Downtown District Infuses Main Street Square with “Art Blocks”
City Block Brightened With Public Art And Neighborhood Redevelopment Initiative
Main Street Square is getting a makeover. This pedestrian plaza bordered by Walker and Dallas streets is the recipient of the Downtown District’s year-long public art and neighborhood redevelopment initiative targeting the square. The program, Art Blocks, is bringing together artists from different backgrounds and disciplines to create an inviting, engaging streetscape. Four temporary art projects will be installed throughout the three-block stretch of Main Street. The first installations took place in late February 2016; the art works will remain on view through March 2017.
“Art Blocks aims to repurpose, redefine and reenergize a space through public art that is accessible to all, both physically and aesthetically,” said Bob Eury, executive director of the Downtown District. “With tens of thousands of visitors, workers and residents passing through Main Street Square on a daily basis, this project and its related programming has the potential to affect a real transformation along an underutilized corridor and create welcoming spaces for the enjoyment of Houstonians and visitors alike.”
Art Blocks at Main Street Square is the inaugural project of the Downtown District and the Downtown District Public Art Committee. It is curated jointly by the committee and project consultant Weingarten Art Group. In its first year, Art Blocks is focusing on Main Street Square, with the possibility to highlight other downtown zones in the future.
“Everyone on the committee quickly recognized the opportunity presented by Main Street Square as a site for a significant public art project, as the large pedestrian space has a captive audience of office workers, commuters and residents, and also serves as a gateway to the burgeoning east side of downtown,” said Doug Lawing, chair of the Downtown District Public Art Committee. “The artists the committee selected represent different backgrounds and approaches, and we hope their diverse installations will contribute to Houston’s dynamic cultural energy.”
Project selection for Art Blocks presented a unique challenge: selecting works that would activate a linear, urban landscape with approachable art that engages the viewer time and again.

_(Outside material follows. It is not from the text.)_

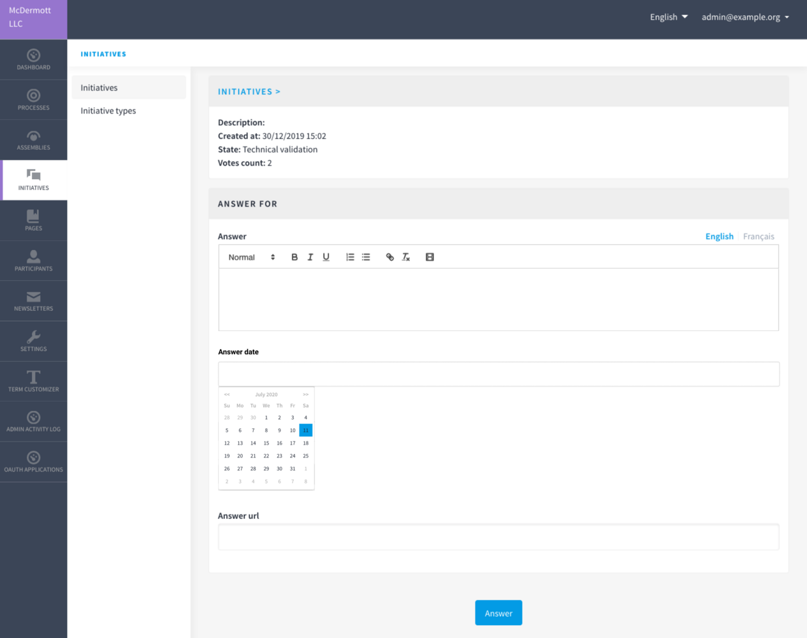This screenshot has width=807, height=638.
Task: Insert a numbered list in editor
Action: tap(350, 257)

The committee curated a selection of local and international artists, working with directly with them to find proposed installations responsive to the space. Public art projects from artist Jessica Stockholder, artist collective YesYesNo, and Houston’s Patrick Renner and the Flying Carpet collective are among the selections slated for installation. A fourth project will feature a rotation of works by four Texas-based artists.
The public art committee wanted the selections to reflect Houston as international and diverse. “The projects chosen interact with the urban environment to emulate the spirit of vitality, animation and vigor that is Houston,” said Lea Weingarten, Weingarten Art Group principal.
International artist Jessica Stockholder will realize the most recent in her series of works dubbed Color Jam. Colorful paint and vinyl will overtake sidewalks, bleed across the roadway and scale building exteriors, light posts and other structures. Pedestrians passing through the intersection at Main and McKinney will be enveloped in a profusion of color. “The work treats the intersection as a single public ‘canvas’,” states Stockholder. “Viewed from the opposite side of the intersection a spectator can stand at the edge of the work, but outside of it, and view it as a picture or painting, against the background supplied by the city.”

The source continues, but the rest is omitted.